Recovery Procedure and Pressurization Limits
A typical low-pressure recovery sequence:
- Prepare — shut down the chiller, let pressures equalize, connect recovery equipment, and stage enough recovery cylinders (charges are often hundreds of pounds).
- Keep water flowing — circulate condenser and chilled water to prevent tube freezing.
- Liquid recovery — transfer liquid from the shells first; low-pressure refrigerant is easy to handle as a liquid because it boils so high.
- Vapor recovery — pull the remaining vapor with the recovery machine; apply gentle heat to the shells to vaporize the last liquid.
- Reach the target — continue until 25 mm Hg absolute (or 25 in. Hg vacuum for older gear) is achieved.
- Verify — isolate, let the system stabilize, and read the final level on a micron/absolute gauge. If the pressure rises back above the target, keep recovering.
The Hard Pressurization Limit
Never pressurize a low-pressure appliance above about 10 psig. This rule has two reasons. First, the rupture disc bursts at ~15 psig — exceeding 10 psig leaves almost no safety margin and risks blowing the disc (and your charge). Second, refrigerants like R-123 are not flammable in normal vacuum service, but raising pressure with air or oxygen-bearing gas can create unsafe conditions and can drive moisture into the machine. For any leak test you pressurize with dry nitrogen capped at 10 psig (covered in 9.4), and before opening the machine you bring it gently to 0 psig (atmospheric), not above it.
Example: A technician recovering a 700-lb R-123 charge wants to "speed things up" by adding nitrogen to push refrigerant out, and lets the gauge climb toward 14 psig. The rupture disc — rated at 15 psig — lets go, venting nitrogen and refrigerant and forcing a costly disc replacement. The correct method is to keep any pressurization at or below 10 psig, recover with the machine, and pressurize only to 0 psig before opening.
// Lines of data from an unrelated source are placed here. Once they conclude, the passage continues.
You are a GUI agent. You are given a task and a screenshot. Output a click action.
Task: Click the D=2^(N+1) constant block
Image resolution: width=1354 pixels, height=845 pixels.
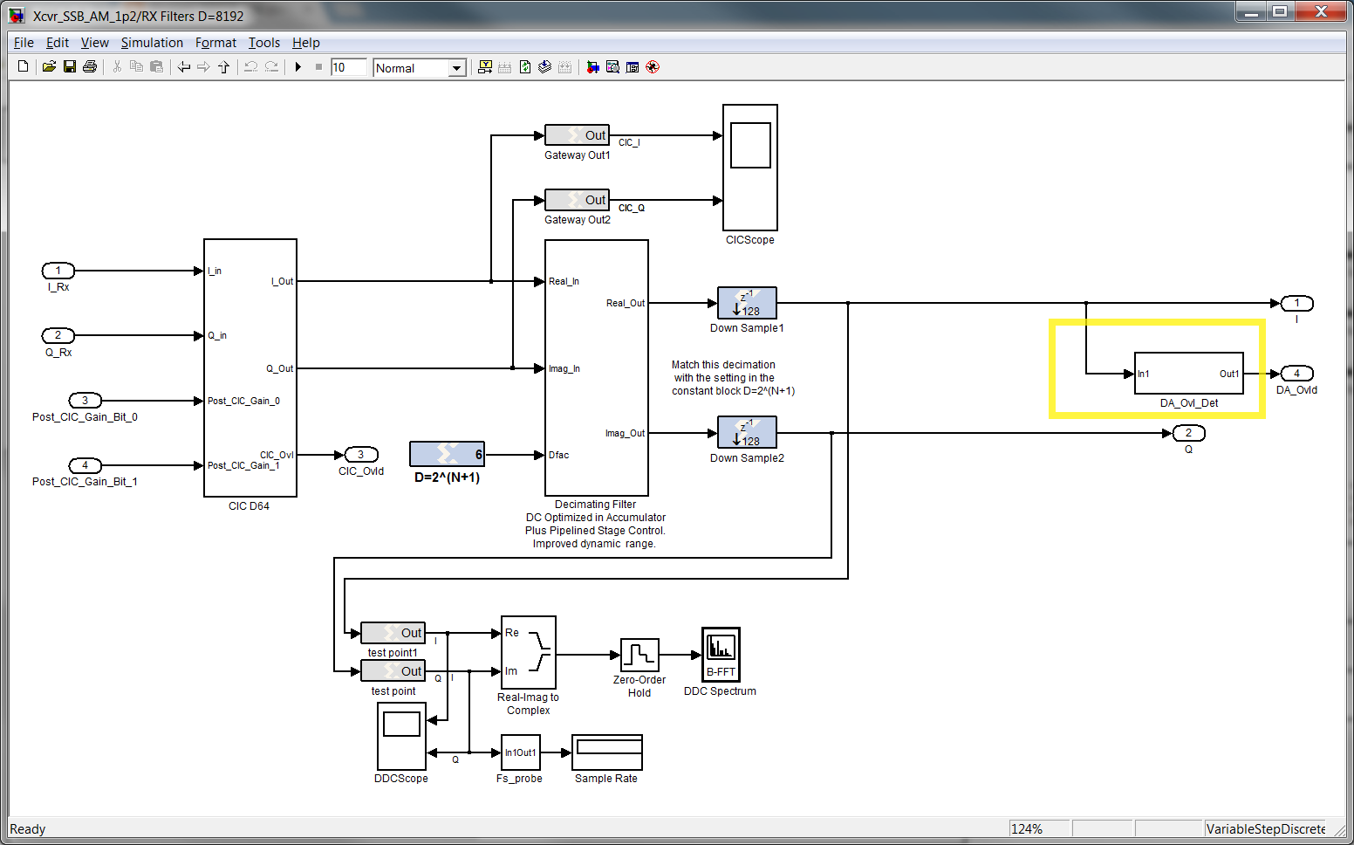pos(447,454)
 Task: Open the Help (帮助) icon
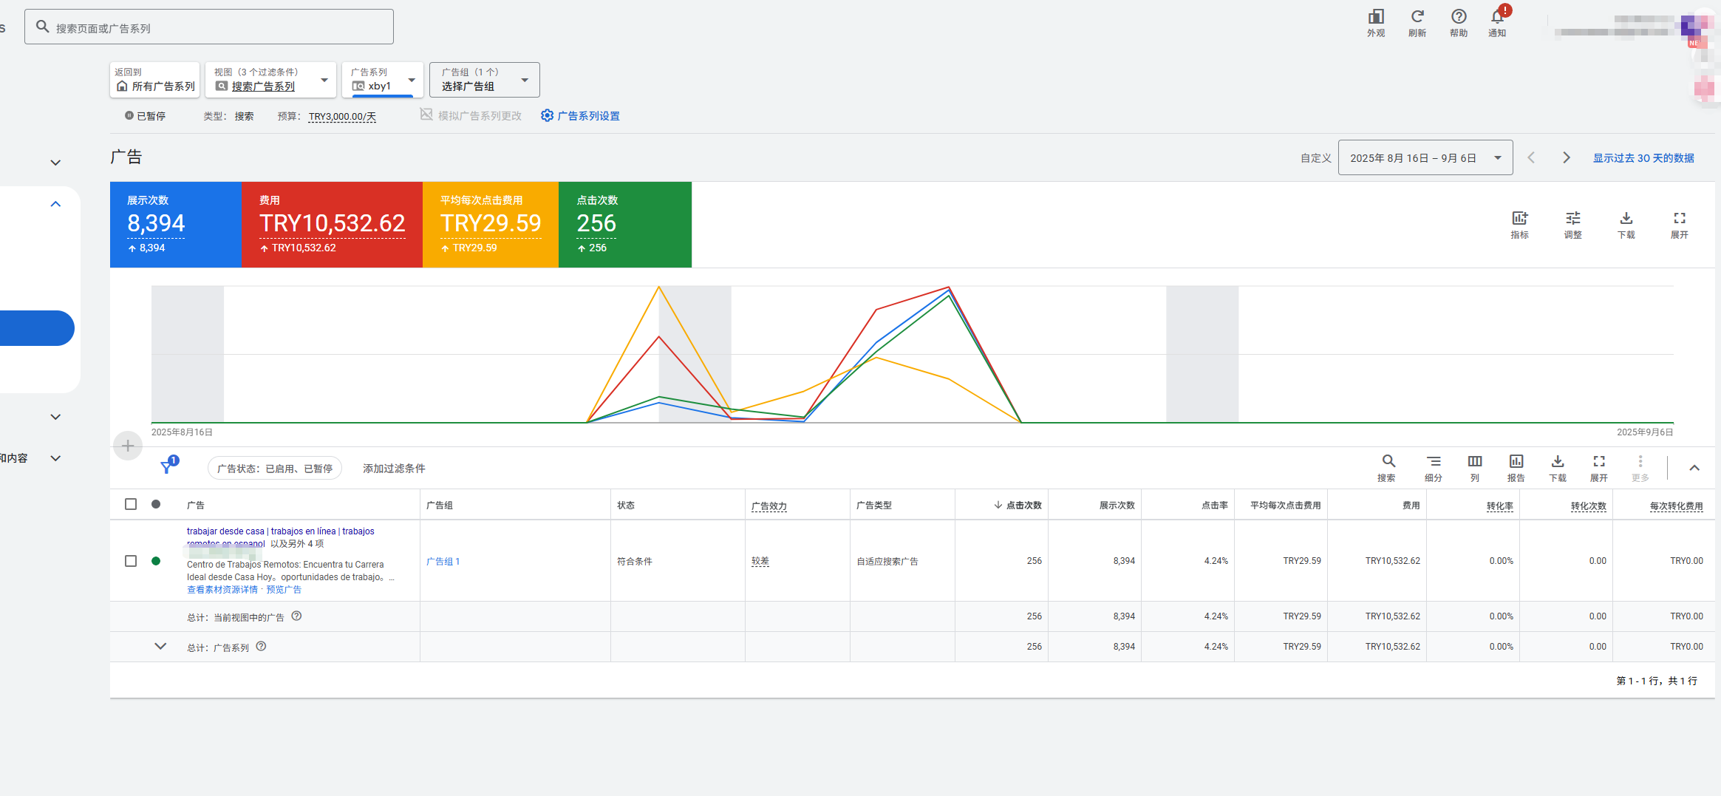coord(1458,18)
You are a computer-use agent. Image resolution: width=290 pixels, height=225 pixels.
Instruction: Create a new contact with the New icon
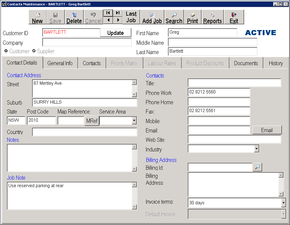pos(37,17)
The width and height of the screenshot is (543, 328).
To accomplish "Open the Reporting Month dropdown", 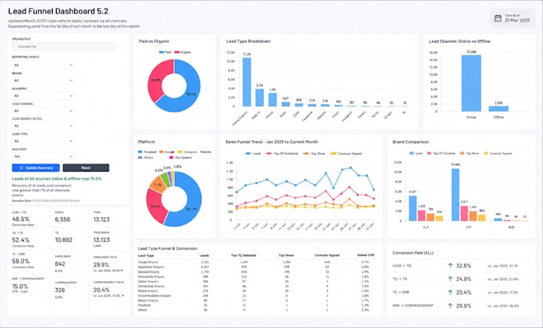I will pyautogui.click(x=43, y=65).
For the Exam: Recover to 25 mm Hg absolute (post-Nov 15, 1993 equipment) or 25 in. Hg vacuum (older). Keep water circulating to prevent tube freezing. Never pressurize above ~10 psig — the rupture disc relieves near 15 psig. Charge liquid into the evaporator, and verify the vacuum on a micron gauge after the system stabilizes.
Using recovery equipment manufactured after November 15, 1993, to what level must a low-pressure appliance be evacuated before a major repair?
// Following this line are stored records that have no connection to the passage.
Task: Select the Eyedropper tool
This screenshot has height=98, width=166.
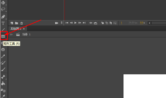Action: (x=3, y=96)
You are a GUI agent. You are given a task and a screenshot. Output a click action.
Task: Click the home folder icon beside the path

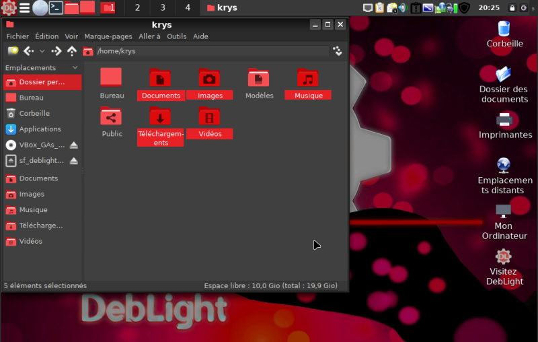[x=87, y=51]
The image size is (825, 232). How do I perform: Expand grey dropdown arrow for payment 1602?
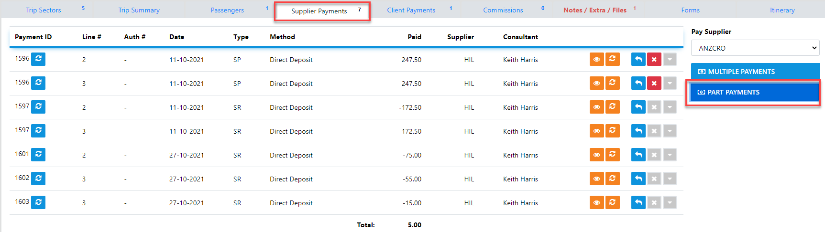(670, 179)
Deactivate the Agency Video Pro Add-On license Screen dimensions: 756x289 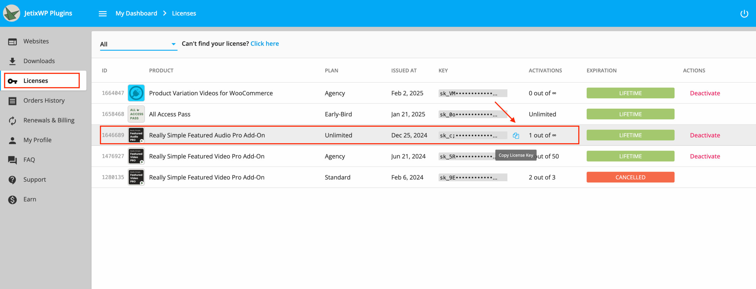coord(705,156)
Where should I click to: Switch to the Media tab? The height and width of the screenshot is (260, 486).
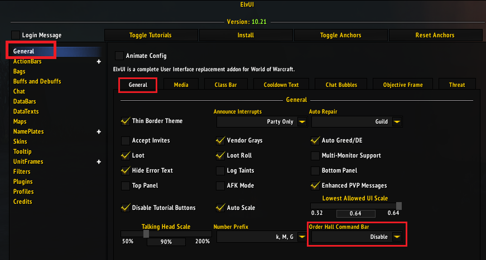tap(181, 85)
Why must cooling and chilled water keep circulating while recovering refrigerant from a low-pressure chiller?
What is the maximum pressure to which a low-pressure appliance should be raised when leak testing, and why?
The exam trap: confusing 25 ___ Hg absolute (the deep-vacuum recovery target) with 25 inches Hg vacuum (the older, shallower standard).